▸ **GOAL OF THE EXERCISE**
Could you output the lines below as a JSON list of strings, one per line with blank lines dropped, covering only the part that opens with the line containing "606x454 pixels. At" and runs through the last line? Leave the pictures out of your answer.

▸ **RECORDED INFORMATION**
____
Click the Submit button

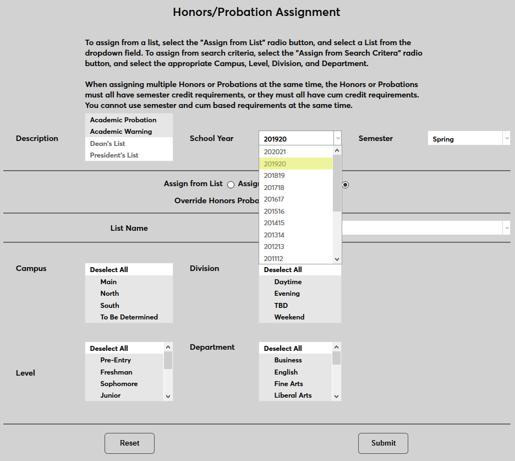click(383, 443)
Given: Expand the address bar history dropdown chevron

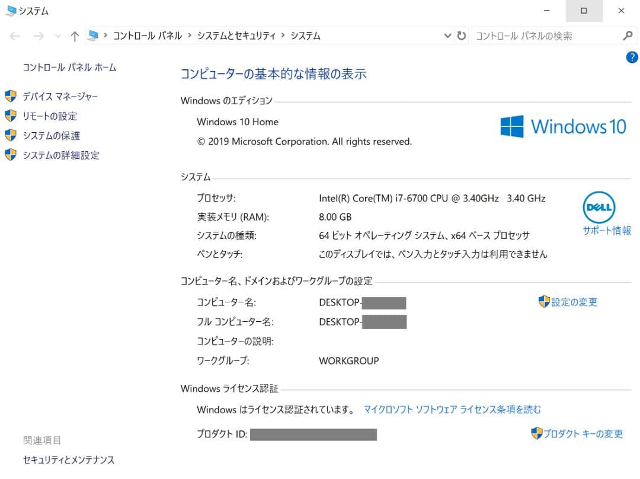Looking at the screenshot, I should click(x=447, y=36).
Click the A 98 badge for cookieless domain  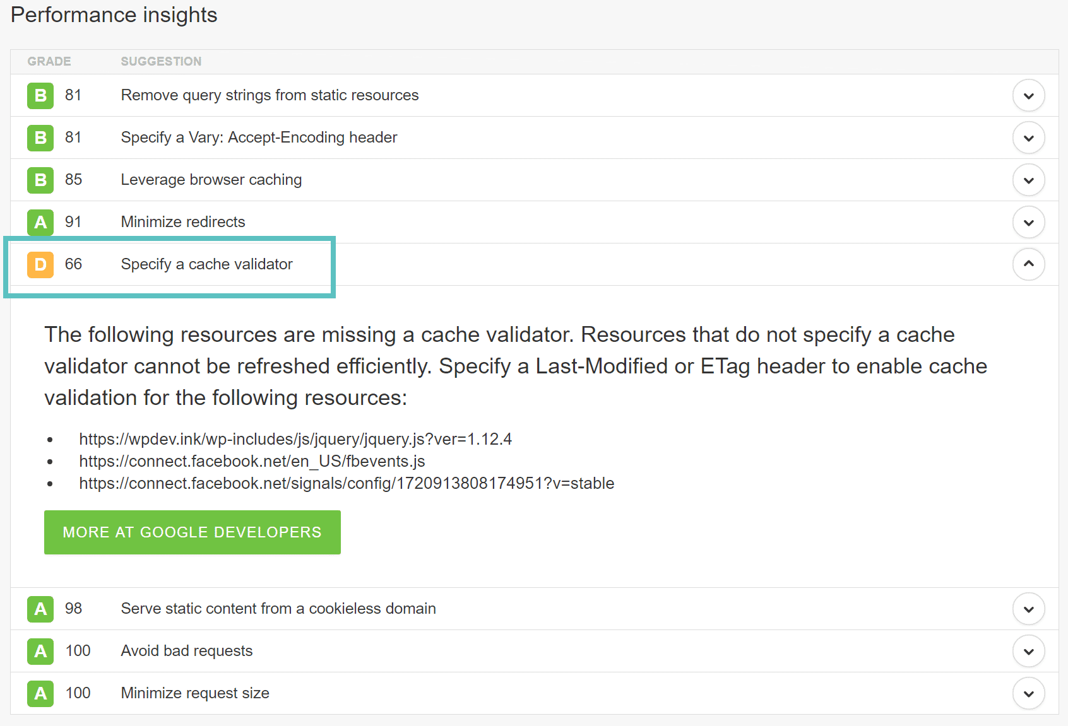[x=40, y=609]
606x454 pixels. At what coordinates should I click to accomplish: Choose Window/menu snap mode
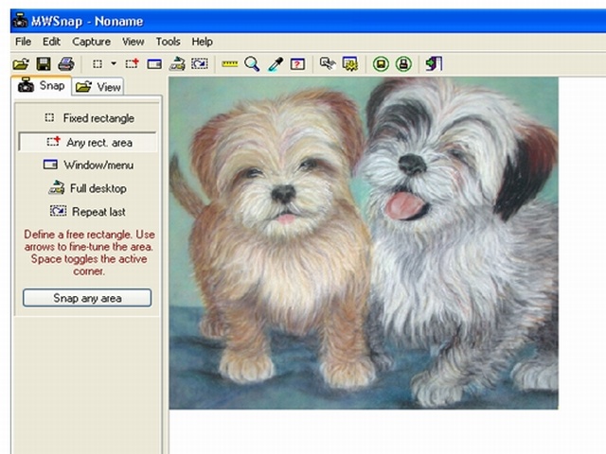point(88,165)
____
▸ **THE RESULT**
[
  "606x454 pixels. At what coordinates should I click to accomplish: Choose Window/menu snap mode",
  "point(88,165)"
]